Podemos, con todos los
focos sobre sí mismo, fue capaz de poner sobre la mesa determinados debates
urgentes. Como la necesidad de una renta básica universal, la conversión de
esta democracia parlamentaria en una más participativa, la lucha contra la
corrupción y el constante amiguismo entre élite empresarial y élite política.
Era el programa del 15M, y era el programa que la inmensa mayoría de ciudadanos
estaba esperando: que se garantizara un Estado de Bienestar a la inmensa
mayoría de la población que no puede pagarlo todo de su bolsillo. Un Estado
Social de Bienestar. Había conseguido hacer aquello que dijo Quim Arrufat sobre
la entrada de la CUP en el Parlament: venir para agobiar a la derecha y para
estresar a la izquierda. Y lo hacía con una organización horizontal, basada en
las luchas locales, las cuales vertebraban su discurso nacional.

MATERIAL APORTADO →
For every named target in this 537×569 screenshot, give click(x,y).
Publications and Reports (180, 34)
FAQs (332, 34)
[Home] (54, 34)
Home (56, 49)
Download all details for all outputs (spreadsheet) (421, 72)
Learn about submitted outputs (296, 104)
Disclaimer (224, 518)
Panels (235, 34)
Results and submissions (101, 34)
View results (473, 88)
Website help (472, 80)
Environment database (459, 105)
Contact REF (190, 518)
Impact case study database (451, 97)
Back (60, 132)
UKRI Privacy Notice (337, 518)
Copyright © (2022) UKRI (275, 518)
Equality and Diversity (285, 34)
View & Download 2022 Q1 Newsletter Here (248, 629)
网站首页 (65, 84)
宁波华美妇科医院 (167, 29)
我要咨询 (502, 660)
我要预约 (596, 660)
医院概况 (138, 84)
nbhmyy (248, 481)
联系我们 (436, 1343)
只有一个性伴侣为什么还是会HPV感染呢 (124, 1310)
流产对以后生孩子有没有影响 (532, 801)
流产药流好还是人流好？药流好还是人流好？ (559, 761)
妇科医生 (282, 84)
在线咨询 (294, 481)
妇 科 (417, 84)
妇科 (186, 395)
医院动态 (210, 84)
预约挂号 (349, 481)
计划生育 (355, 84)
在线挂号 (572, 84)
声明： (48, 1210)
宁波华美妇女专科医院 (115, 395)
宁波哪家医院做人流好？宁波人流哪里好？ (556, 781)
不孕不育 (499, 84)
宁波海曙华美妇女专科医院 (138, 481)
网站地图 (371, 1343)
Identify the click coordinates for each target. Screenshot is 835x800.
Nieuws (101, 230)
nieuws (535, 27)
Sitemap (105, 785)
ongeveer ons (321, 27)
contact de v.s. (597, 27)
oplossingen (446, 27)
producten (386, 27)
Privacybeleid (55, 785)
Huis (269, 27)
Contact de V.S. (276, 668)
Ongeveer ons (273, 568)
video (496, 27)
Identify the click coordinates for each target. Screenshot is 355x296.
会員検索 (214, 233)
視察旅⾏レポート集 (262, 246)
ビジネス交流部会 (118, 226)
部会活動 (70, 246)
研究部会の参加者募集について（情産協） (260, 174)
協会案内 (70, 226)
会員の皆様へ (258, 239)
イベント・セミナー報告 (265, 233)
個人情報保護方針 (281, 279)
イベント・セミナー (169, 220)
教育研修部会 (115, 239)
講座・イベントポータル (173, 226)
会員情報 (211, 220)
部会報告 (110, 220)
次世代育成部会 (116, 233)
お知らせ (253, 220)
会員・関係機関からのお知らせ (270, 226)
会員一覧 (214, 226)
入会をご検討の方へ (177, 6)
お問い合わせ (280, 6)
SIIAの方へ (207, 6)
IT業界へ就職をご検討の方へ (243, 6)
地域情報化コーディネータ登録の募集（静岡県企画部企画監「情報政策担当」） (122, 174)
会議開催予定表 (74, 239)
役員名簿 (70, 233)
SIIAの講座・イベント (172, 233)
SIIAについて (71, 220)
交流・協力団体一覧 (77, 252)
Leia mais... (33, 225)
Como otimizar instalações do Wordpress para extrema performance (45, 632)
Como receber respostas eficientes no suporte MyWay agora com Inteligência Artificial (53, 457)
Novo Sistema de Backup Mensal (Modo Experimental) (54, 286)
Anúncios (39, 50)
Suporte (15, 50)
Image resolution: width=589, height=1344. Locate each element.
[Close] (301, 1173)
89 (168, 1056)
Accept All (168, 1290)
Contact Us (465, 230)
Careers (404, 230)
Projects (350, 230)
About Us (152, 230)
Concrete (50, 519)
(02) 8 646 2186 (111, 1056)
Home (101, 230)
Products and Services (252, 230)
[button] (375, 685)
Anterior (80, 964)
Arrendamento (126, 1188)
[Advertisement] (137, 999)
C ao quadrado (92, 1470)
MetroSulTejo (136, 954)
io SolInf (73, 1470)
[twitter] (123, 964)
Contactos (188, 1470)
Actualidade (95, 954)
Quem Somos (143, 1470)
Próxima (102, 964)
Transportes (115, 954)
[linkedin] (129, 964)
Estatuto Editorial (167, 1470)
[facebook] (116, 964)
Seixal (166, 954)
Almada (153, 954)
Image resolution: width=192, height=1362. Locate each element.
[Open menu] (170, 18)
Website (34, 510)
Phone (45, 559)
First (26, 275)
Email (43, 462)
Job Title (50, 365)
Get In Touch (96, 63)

LA CONSIGNA →
Di si cada afirmación coincide con el fragmento sobre Podemos, respondiendo sí o no y citando entre comillas las palabras exactas del texto que lo deciden. 1. Podemos puso sobre la mesa el debate de una renta básica universal. 2. Podemos funcionaba con una organización vertical. 3. La frase de Quim Arrufat se refería a la entrada de la CUP en el Parlament. Para esta tarea no hace falta consultar el material.

RESULTADO FINAL →
1. Sí: «Como la necesidad de una renta básica universal».
2. No: «lo hacía con una organización horizontal».
3. Sí: «aquello que dijo Quim Arrufat sobre la entrada de la CUP en el Parlament».